* Work to do
Repeat the rows from the line containing "Tap the underlined date 2024-11-17" down to the line containing "(x=475, y=41)", swapping "Publish to Gallery" for "Share to Gallery" and leaving everything else as it is.

* Rows for locating words and elements
==============================

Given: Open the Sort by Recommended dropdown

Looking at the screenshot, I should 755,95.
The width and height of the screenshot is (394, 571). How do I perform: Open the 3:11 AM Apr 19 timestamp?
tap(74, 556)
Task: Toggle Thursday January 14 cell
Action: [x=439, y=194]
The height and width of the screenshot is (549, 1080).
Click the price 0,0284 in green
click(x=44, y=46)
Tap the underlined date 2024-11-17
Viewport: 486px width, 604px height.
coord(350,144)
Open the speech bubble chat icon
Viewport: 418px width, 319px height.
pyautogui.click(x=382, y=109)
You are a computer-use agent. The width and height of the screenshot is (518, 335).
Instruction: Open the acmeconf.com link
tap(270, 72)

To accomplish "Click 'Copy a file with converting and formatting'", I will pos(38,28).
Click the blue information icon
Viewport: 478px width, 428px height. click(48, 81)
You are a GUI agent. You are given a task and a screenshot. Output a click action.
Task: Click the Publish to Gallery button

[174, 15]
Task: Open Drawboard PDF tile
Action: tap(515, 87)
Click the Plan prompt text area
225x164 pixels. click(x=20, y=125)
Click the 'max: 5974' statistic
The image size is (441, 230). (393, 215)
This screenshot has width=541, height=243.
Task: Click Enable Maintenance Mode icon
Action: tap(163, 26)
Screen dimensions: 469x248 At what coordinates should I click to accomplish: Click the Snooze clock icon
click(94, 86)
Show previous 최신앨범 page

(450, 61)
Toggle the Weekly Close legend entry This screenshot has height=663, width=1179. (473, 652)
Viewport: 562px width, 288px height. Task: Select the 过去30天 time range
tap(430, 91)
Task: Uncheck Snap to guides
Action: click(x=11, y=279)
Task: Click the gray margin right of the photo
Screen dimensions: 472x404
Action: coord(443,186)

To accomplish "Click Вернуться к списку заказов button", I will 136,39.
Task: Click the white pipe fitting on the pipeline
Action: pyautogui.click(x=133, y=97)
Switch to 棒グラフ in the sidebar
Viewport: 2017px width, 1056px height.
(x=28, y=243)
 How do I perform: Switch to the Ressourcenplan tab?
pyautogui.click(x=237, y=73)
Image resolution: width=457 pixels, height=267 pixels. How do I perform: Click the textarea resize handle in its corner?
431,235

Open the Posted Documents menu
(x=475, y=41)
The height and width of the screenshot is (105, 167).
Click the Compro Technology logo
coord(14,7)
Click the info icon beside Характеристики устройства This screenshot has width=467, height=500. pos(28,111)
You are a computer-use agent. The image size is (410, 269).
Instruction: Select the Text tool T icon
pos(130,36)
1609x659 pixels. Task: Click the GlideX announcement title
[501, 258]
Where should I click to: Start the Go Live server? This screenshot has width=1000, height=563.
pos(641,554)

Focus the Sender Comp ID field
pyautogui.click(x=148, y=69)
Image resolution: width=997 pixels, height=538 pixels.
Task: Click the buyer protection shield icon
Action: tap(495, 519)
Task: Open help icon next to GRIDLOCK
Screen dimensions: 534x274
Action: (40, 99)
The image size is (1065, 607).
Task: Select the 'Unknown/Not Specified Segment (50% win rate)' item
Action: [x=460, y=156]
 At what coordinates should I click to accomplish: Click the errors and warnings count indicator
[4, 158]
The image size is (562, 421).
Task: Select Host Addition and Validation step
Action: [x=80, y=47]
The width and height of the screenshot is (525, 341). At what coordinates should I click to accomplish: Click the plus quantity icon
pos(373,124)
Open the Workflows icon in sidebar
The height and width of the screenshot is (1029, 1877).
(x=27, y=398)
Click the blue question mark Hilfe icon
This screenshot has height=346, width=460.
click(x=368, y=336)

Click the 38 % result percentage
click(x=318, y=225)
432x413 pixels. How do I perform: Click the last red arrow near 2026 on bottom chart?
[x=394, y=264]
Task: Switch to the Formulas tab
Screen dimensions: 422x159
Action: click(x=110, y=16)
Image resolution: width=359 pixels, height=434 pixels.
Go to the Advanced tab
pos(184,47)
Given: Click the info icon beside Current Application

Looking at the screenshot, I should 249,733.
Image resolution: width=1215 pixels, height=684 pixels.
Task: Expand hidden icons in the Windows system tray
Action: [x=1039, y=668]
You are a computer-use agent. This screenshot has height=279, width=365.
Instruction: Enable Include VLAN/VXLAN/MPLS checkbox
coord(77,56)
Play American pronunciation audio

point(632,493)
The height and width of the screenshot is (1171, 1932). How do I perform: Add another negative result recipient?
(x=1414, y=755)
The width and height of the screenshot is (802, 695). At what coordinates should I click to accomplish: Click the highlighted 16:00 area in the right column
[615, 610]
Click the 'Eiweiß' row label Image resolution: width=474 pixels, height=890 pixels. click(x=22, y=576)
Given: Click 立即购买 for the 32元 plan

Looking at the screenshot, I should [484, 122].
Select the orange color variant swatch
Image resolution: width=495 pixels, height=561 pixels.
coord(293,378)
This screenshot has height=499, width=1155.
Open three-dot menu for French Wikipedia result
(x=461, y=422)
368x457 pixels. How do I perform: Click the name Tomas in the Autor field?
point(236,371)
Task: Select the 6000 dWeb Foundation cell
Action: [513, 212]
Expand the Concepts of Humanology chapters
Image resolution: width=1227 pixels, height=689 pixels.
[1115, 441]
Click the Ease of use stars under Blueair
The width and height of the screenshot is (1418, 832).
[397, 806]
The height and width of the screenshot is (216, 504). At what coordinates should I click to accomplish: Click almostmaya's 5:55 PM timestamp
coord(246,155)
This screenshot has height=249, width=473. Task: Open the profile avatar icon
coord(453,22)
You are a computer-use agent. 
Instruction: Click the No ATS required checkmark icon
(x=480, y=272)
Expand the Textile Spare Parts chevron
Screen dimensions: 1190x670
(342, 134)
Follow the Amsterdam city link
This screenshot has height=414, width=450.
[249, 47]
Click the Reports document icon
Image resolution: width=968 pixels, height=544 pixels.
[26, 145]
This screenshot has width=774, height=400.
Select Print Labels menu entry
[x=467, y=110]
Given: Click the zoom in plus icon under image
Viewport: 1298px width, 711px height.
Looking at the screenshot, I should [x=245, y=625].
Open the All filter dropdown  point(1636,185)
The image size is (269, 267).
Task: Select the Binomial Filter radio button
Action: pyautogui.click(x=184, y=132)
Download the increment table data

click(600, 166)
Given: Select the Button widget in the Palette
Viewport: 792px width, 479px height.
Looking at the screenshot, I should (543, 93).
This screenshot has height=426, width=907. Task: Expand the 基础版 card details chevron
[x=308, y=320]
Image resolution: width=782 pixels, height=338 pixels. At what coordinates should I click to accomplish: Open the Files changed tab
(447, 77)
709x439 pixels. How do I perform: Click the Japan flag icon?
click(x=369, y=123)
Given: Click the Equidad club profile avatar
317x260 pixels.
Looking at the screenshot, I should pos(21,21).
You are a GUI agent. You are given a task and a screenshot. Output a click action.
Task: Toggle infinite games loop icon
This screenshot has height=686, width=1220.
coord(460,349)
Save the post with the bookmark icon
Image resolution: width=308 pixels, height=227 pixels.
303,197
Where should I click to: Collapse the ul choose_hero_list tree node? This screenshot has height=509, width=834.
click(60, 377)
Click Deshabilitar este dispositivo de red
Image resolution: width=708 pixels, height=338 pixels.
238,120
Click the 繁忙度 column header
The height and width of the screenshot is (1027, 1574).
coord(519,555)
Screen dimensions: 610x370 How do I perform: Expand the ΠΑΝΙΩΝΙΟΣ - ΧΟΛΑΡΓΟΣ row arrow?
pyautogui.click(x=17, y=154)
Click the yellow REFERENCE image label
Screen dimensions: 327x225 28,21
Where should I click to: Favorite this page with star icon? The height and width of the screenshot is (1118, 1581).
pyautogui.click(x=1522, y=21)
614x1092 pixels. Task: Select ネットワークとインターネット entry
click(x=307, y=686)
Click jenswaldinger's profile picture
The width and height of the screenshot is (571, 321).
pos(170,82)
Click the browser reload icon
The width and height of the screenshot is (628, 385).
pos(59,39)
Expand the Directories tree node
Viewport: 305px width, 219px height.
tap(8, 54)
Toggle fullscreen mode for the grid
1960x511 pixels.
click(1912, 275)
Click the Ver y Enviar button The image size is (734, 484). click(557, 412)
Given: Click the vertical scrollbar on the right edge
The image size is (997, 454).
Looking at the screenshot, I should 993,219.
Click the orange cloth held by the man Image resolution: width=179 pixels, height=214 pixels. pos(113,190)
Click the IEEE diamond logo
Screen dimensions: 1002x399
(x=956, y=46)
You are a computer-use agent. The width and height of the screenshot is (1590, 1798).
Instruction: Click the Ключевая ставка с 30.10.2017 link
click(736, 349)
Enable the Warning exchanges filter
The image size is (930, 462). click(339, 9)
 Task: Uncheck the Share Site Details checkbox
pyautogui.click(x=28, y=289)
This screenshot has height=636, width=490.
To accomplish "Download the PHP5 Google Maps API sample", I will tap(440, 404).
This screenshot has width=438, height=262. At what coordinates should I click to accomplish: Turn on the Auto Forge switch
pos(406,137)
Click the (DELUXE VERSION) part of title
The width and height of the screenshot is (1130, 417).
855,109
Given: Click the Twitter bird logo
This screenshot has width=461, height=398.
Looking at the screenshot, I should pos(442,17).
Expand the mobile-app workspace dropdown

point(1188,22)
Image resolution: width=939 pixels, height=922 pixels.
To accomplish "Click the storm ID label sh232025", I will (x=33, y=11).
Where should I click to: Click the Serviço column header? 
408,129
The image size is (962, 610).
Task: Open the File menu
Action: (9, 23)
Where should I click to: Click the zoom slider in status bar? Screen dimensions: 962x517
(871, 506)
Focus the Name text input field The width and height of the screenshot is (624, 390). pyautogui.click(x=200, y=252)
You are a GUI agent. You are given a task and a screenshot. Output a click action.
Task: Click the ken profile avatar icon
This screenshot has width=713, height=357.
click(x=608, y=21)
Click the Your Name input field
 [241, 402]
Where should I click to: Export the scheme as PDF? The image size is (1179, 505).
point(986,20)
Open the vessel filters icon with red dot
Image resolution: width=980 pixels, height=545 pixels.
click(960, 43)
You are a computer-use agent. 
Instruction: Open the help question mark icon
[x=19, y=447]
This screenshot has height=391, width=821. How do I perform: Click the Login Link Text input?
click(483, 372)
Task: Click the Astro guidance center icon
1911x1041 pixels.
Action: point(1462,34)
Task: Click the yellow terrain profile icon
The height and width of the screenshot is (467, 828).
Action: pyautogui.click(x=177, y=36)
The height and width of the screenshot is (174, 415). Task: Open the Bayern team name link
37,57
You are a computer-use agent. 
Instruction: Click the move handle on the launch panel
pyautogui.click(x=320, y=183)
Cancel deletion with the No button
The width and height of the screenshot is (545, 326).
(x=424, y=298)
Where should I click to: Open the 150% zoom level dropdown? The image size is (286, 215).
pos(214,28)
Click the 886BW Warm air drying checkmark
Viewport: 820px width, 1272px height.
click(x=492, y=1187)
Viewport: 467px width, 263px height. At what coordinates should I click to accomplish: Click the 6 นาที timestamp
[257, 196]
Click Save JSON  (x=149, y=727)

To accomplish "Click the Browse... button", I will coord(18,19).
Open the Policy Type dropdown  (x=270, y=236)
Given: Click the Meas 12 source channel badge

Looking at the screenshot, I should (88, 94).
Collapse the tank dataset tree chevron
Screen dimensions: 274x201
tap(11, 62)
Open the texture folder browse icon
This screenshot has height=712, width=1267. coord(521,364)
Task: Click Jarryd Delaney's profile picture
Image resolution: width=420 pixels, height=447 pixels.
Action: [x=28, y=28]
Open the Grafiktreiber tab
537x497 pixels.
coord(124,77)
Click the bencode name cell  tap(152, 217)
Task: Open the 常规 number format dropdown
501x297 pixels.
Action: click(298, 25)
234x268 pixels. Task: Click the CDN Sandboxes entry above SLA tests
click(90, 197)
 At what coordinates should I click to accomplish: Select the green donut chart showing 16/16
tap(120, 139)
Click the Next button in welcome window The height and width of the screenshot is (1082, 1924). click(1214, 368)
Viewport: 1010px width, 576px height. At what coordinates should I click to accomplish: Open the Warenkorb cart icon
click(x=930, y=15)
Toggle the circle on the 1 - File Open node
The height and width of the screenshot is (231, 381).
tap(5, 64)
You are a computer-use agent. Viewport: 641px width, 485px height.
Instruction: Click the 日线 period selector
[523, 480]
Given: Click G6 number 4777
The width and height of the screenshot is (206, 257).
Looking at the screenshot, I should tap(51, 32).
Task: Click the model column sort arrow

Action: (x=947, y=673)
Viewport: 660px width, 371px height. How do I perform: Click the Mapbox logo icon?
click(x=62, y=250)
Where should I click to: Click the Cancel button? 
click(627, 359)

==============================

* Full answer
Tap the underlined date 2024-11-17
Viewport: 486px width, 604px height.
coord(350,144)
Open the speech bubble chat icon
Viewport: 418px width, 319px height.
pyautogui.click(x=382, y=109)
You are a computer-use agent. The width and height of the screenshot is (518, 335).
Instruction: Open the acmeconf.com link
tap(270, 72)

To accomplish "Click 'Copy a file with converting and formatting'", I will pos(38,28).
Click the blue information icon
Viewport: 478px width, 428px height. click(48, 81)
You are a GUI agent. You are given a task and a screenshot. Output a click action.
Task: Click the Share to Gallery button

[174, 15]
Task: Open Drawboard PDF tile
Action: tap(515, 87)
Click the Plan prompt text area
225x164 pixels. click(x=20, y=125)
Click the 'max: 5974' statistic
The image size is (441, 230). (393, 215)
This screenshot has width=541, height=243.
Task: Click Enable Maintenance Mode icon
Action: tap(163, 26)
Screen dimensions: 469x248 At what coordinates should I click to accomplish: Click the Snooze clock icon
click(94, 86)
Show previous 최신앨범 page

(450, 61)
Toggle the Weekly Close legend entry This screenshot has height=663, width=1179. (473, 652)
Viewport: 562px width, 288px height. Task: Select the 过去30天 time range
tap(430, 91)
Task: Uncheck Snap to guides
Action: click(x=11, y=279)
Task: Click the gray margin right of the photo
Screen dimensions: 472x404
Action: coord(443,186)

To accomplish "Click Вернуться к списку заказов button", I will 136,39.
Task: Click the white pipe fitting on the pipeline
Action: pyautogui.click(x=133, y=97)
Switch to 棒グラフ in the sidebar
Viewport: 2017px width, 1056px height.
(x=28, y=243)
 How do I perform: Switch to the Ressourcenplan tab?
pyautogui.click(x=237, y=73)
Image resolution: width=457 pixels, height=267 pixels. How do I perform: Click the textarea resize handle in its corner?
431,235

Open the Posted Documents menu
(x=475, y=41)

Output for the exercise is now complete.